Wednesday, April 29, 2009

Update on Army Vets that were forced out of the Georgia War Veterans Home because of Cuts.

MILLEDGEVILLE — Four months after they were pushed out of a state dormitory in a budget-cutting move, life is a mixed bag for Georgia veterans on their own.

Many have found more freedom and larger quarters, living in mobile homes or apartments instead of the 8-by-8 rooms they had at the Georgia War Veterans Home.

These aren’t mansions or even middle-class houses. But they have their own bathrooms and carpeted floors instead of a dormitory’s tile.

Others have simply scattered. Eighty-one veterans were told to leave the Wheeler Building at the home last fall. The war veterans home said it didn’t have hard numbers last week to show who went were.

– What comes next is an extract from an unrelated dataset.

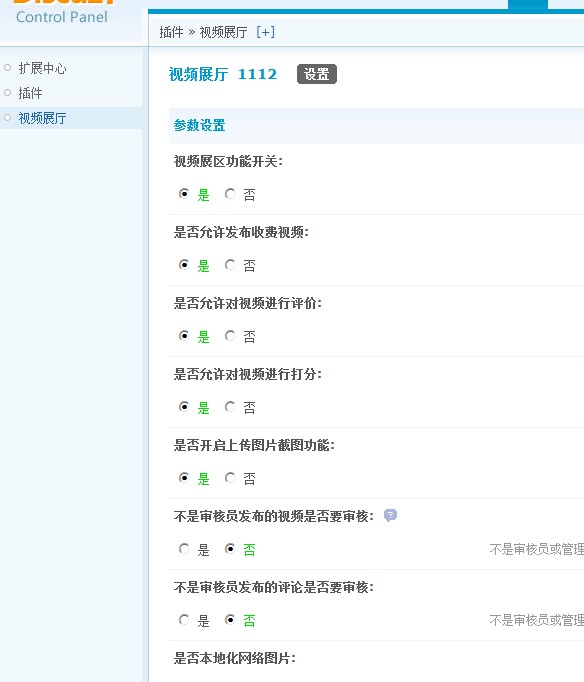Viewport: 584px width, 682px height.
Task: Choose 是 radio for 视频展区功能开关
Action: coord(184,194)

But 27 of them were sick or old enough to be moved from the state’s dormitory-style units and into a government-funded veterans hospital or nursing home, a spokesman said shortly before final closure last year. As for the others, a department spokesman said staffers are keeping up with the ones “that want to be kept up with.”

Others simply “scattered like the wind,” McGee said. One man was found living in “the most nasty place I’ve ever been in my life,” she said. A group of local sorority women was sent in to clean.

The veterans themselves said a few of them have died since the move, though there’s nothing to show those deaths stemmed from leaving the war veterans home. Some said they are happier now than they were at the home. Still others are struggling outside the veterans home’s supervised walls.

“It seems like, since they left the vets home, their health is deteriorating,” Vietnam veteran Eleazar Elizalde said of some of the men he met in the two years he lived at the home. “It’s depression, you know? They’re not around people.”

When the state announced it was closing the Wheeler Building’s “domiciliary” floors to deal with dwindling state revenues, there was an outcry of bitterness, and much of that remains. Veterans, Milledgeville area residents and local politicians remain upset over the closure and the way the state went about it.

Veterans were given 90 days and help from state officials to find new places to live. The closure saved the Georgia Department of Veterans Service about $2.7 million a year — enough to hit its 10 percent cut target in one fell swoop, while affecting only one hundredth of a percent of the state’s veterans.

Many of the veterans qualified for vouchers, which help cover rent. Many get disability pay or some other form of government subsidy. The community reached out and filled in some holes, donating furniture, dishes and the other things some of these men hadn’t had to think about for years.